TO DO:
Find the line containing "At what coordinates should I click to accomplish: Open" in the material below, then please transcribe it and each line after it exactly, without the pictures.

DATA FOR THIS TASK:
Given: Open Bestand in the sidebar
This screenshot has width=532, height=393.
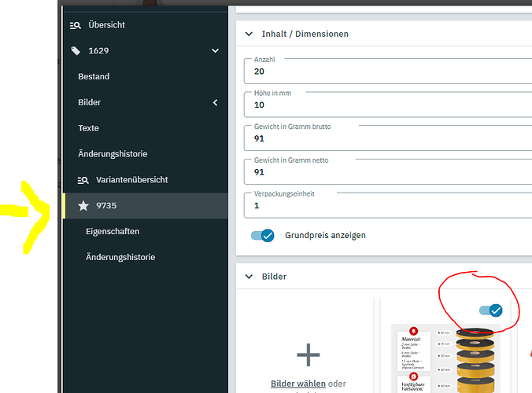Looking at the screenshot, I should coord(94,77).
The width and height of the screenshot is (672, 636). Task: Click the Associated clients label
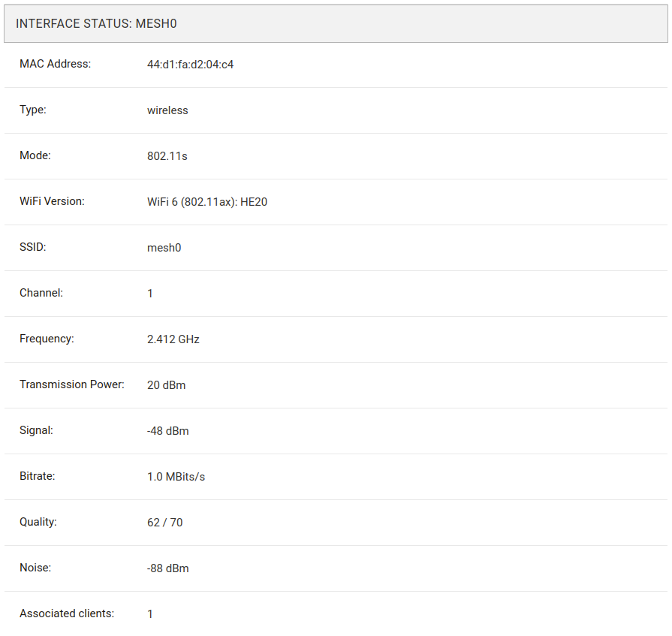click(67, 613)
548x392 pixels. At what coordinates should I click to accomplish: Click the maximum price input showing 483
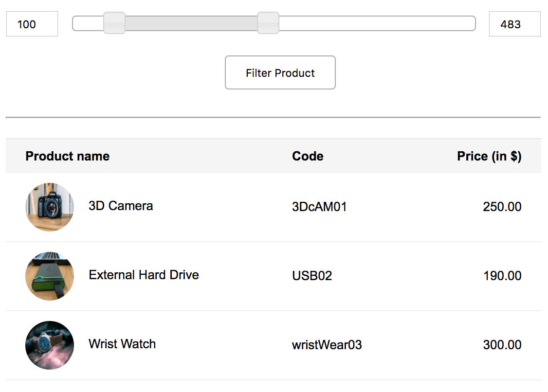pyautogui.click(x=514, y=24)
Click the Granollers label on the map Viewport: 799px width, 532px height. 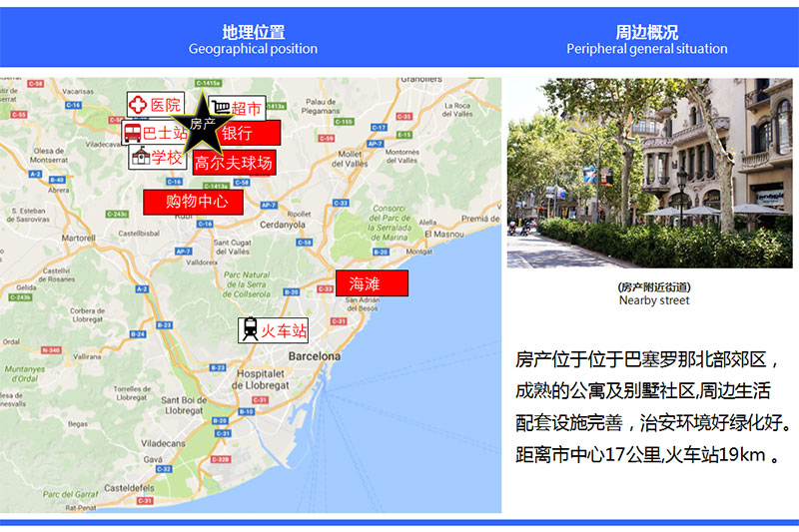coord(420,79)
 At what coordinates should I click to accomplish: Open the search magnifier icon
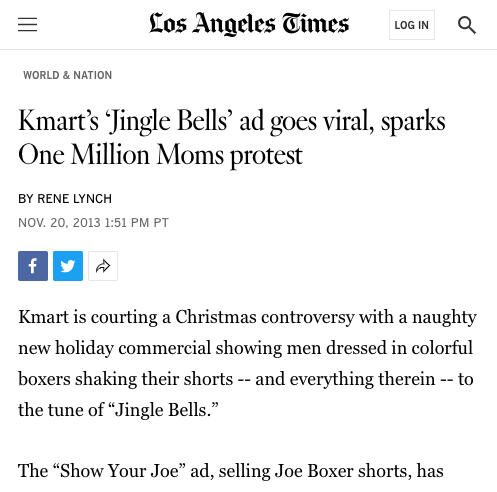(x=467, y=25)
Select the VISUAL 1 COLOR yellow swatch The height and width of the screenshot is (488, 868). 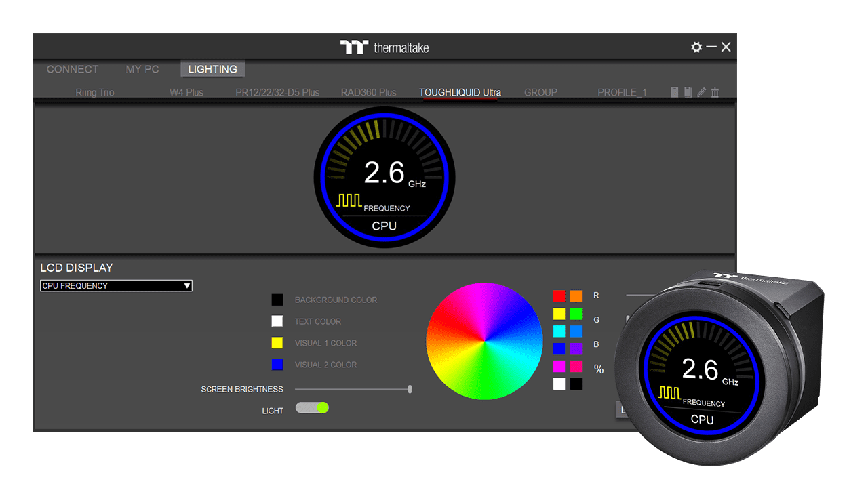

SOLUTION TO THIS PROBLEM:
 At what coordinates should I click to accomplish: Open the search magnifier icon
(x=467, y=25)
Select the VISUAL 1 COLOR yellow swatch The height and width of the screenshot is (488, 868). 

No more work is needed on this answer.